Reputation: 935
I am trying to count up accesses per minute from apache logs that look like this
domain.com:10.10.10.10 - - [26/Mar/2014:14:14:12 +0000] "GET /online_catalogue/files/flash/libs/framework_4.6.0.23201.swz HTTP/1.0" 200 327044 "http://www.domain.com/online_catalogue/files/flash/flippingbook.swf?key=foobar" "Mozilla/5.0 (Windows NT 6.1; WOW64; Trident/7.0; rv:11.0) like Gecko"
perl -ne '$a{$1}++ if /\[(.+?:[0-9]{2}:[0-9]{2})/; END { foreach $k(keys %a) { print "$k $a{$k}\n"; } }' logfile | sort
This works, but I want to avoid counting accesses against static files like swz, css, gif, png, jpg etc.
I tried altering the regex to
\[(.+?:[0-9]{2}:[0-9]{2}).+?(?:POST|GET) \/[^ ]+(?!\.swz|\.gif|\.css|\.jpg)
but this still matches. I want to avoid matching them all together.
Upvotes: 0
Views: 722
Reputation: 58521
The [^ ]+
is consuming the filenames, and then the negative look-ahead can be ignored.
Try adding another [^ ]
after the negative look-ahead to prevent matches including the entire filename...

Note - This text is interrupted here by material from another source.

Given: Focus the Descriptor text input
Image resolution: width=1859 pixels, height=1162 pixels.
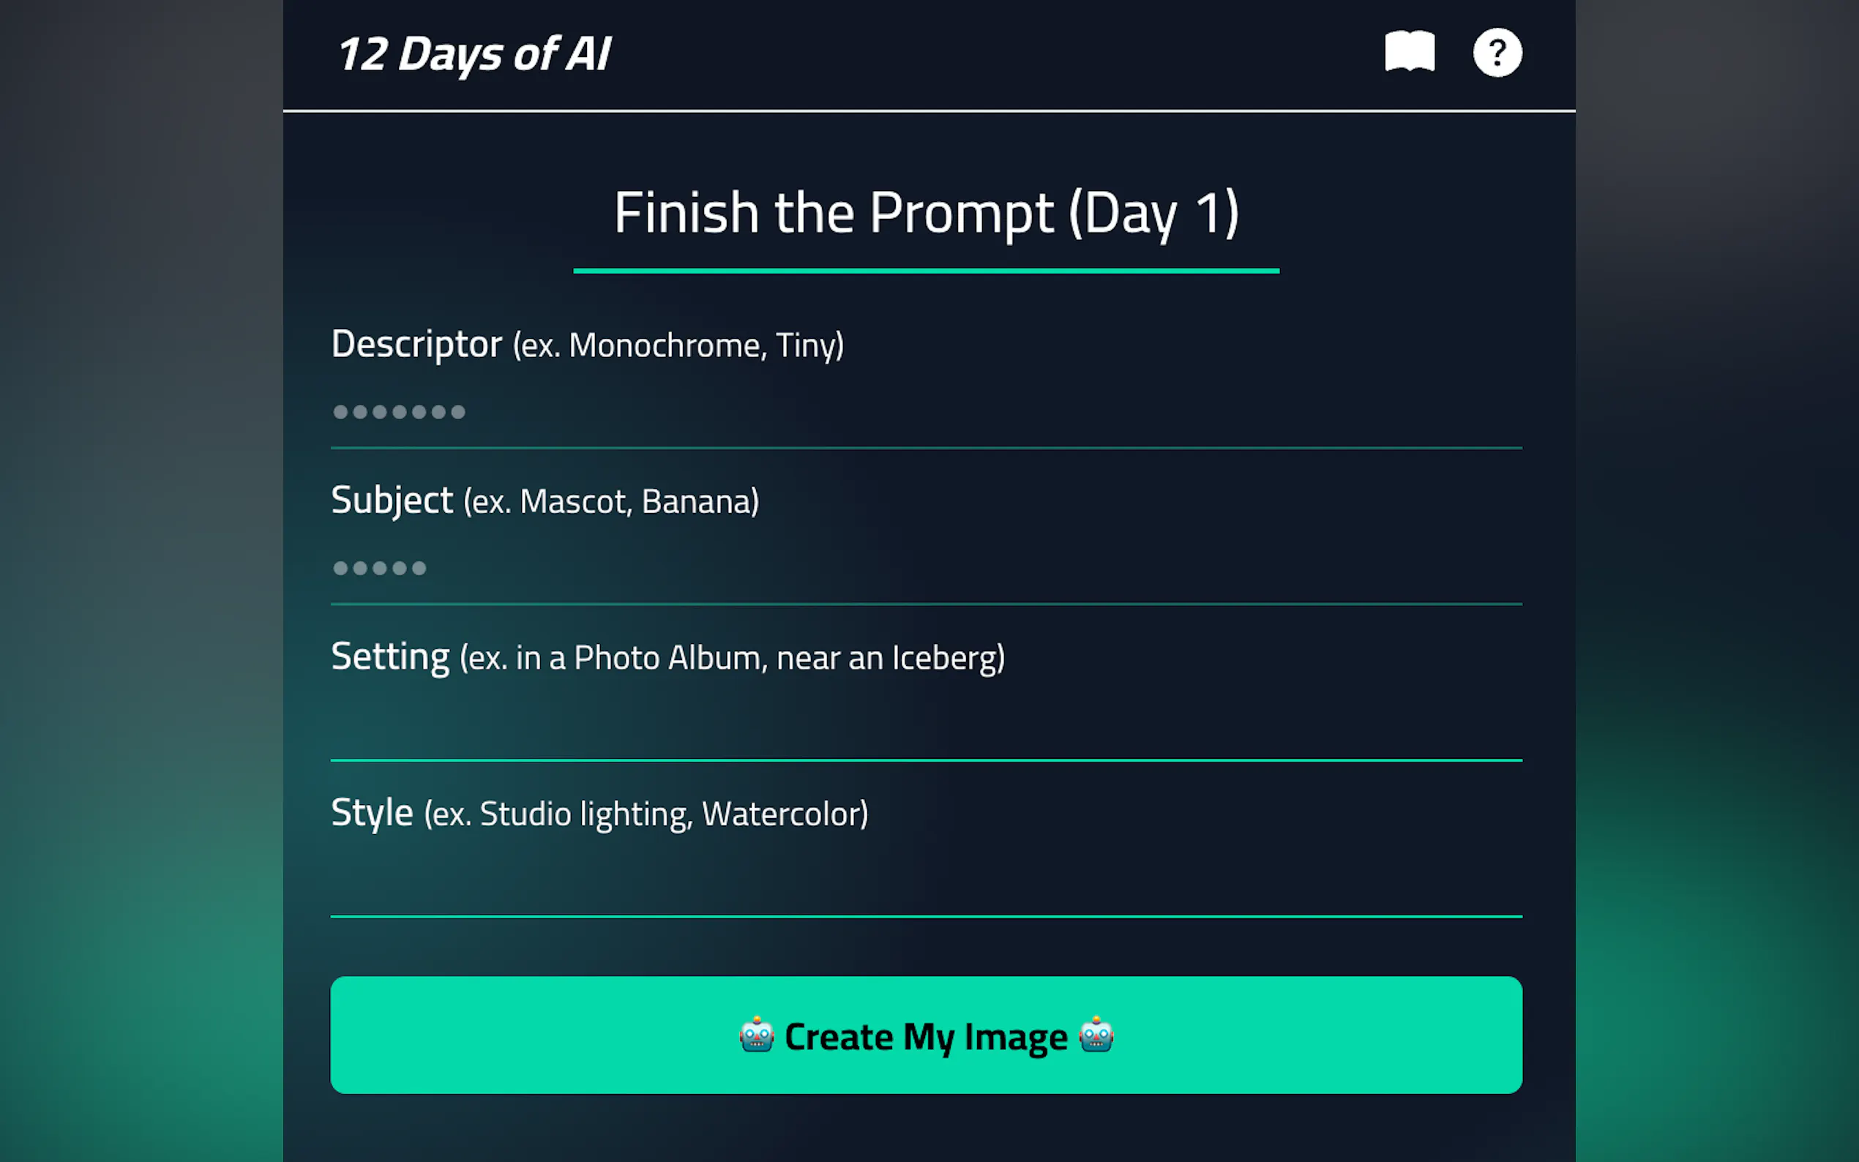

\[(.+?:[0-9]{2}:[0-9]{2}).+?(?:POST|GET) \/[^ ]+(?!\.swz|\.gif|\.css|\.jpg)[^ ]
Upvotes: 0
Reputation: 12797
A little modification to your regex fixes the problem.
\[(.+?:[0-9]{2}:[0-9]{2}).+?(?:POST|GET) \/(?![^ ]+(\.swz|\.gif|\.css|\.jpg))[^ ]+
First we check that it's impossible to match *.swz, *.gif, ... after GET|POST and then capture the filename.
Upvotes: 1